Summary       $ Value  
  2007 Purchased shares 496.6 [This was after they missed guidance.]
  2008 Purchased shares 88.0 [Trust purchase, possibly arranged, as part of an agreement with whoever the "mystery" guest is who bought the rest of this offering.]
  Total Purchased shares 584.6  
           
  Total MBCP shares owned 66.7  
  * Current Price   43.0  
  = Market Value   2869.5  
  Debt / Capitalization 20%  
           
           
  Break-even price   8.76 [ as long as the stock is above this price, Citigroup should be able to get its money back.]
           
Detailed Breakout of 2007 Purchased Shares  
  Date Shares Price Cost ($M)  
  08/03/07 1.2 46.94 57.7  
  08/06/07 0.6 47.05 27.3  
  08/07/07 0.1 47.5 4.7  
  08/08/07 0.5 50.11 25.1  
  08/09/07 0.7 50.9 36.6  
  08/10/07 1.0 51.03 51.0  
  08/13/07 1.0 51 51.0  
  08/14/07 0.6 50.22 28.9  
  08/15/07 1.6 49.49 79.2  
  08/16/07 1.3 48.91 63.7  
  08/17/07 1.3 50.27 65.4  
  08/20/07 0.1 51.12 6.0  
  Total 10.0 49.5 496.6 [ GGP spent the entire $500M from the original August 2007 loan agreement between August 3rd and August 20th. ]

 

Potential dilution due to conversion of trust units

GGP had 266.8 mn shares outstanding as of March 28, 2008. Of this, three trusts: GTC, MB Capital Partners III and MB Capital Units, together hold nearly 26.8 mn shares taking their aggregate voting rights to 10% of outstanding shares. In addition, these trusts collectively own 45.2 mn units which are fully convertible into GGP common shares on one-for-one basis taking their aggregate potential voting rights to 71.9 mn shares or 23.1% of outstanding shares post conversion. GGP had 243.9 mn shares during last quarter.

 

Beneficiary owner # of shares (mn) % of shares o/s
Previous shares o/s 243.9 91.4%
Sahres issued 22.8 8.6%
Current shares o/s (a) 266.8 100.0%

 
GTC 0.1 0.1%
GTC and MB Capital 23.8 8.9%
GTC and MBRT 2.8 1.0%
Voting rights of trusts before conversion (b) 26.8 10.0%

 
Voting rights after conversion  
GTC, M.B. Capital and Units LLC (c) 45.2

 
Total shares o/s after conversion (a+c) 311.9
Voting rights of trusts after conversion (b+c) 71.9 23.1%

 

Controlling interest by Bucksbaum family

In addition to the 26.8 mn shares beneficially owned by GTC, MB Capital Partners III and MB Capital Units, Matthew Bucksbaum and John Bucksbaum also own 3.8 mn and 0.9 mn GGP shares, respectively, as of March 3, 2008. Their respective spouses have 17,547 shares and 19,820 shares.
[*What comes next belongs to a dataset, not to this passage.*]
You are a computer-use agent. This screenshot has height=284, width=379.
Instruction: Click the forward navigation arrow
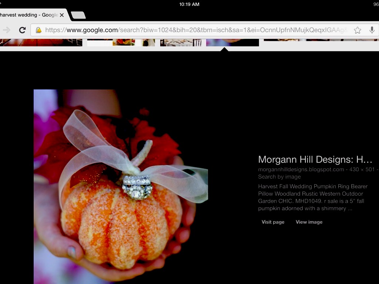point(7,30)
Besides these, there are 0.80 mn shares owned by the Matthew and Carolyn Bucksbaum Family Foundation, in which Matthew Bucksbaum disclaims beneficial ownership. Bucksbaum family and its trusts together own 12.1% shares outstanding of GGP without conversion of units held by trusts. However after considering conversion of these units into shares, Bucksbaum family and the trusts together control 24.8% of company’s voting shares.

 

Beneficiary owner # of shares (mn) % of shares o/s
Matthew Bucksbaum 3.8 1.4%
John Bucksbaum 0.9 0.3%
Matthew Bucksbaum spouse 0.0 0.0%
John Bucksbaum spouse 0.0 0.0%
Matthew and Carolyn Bucksbaum Family Foundation 0.8 0.3%
Bucksbaum family 5.6 2.1%

 
Bucksbaum family and trusts (before conversion) 32.3 12.1%

 
Bucksbaum family and trusts (after conversion) 77.5 24.8%

 

There are additional issues which raise questions, but I need to verify them before making my concerns public.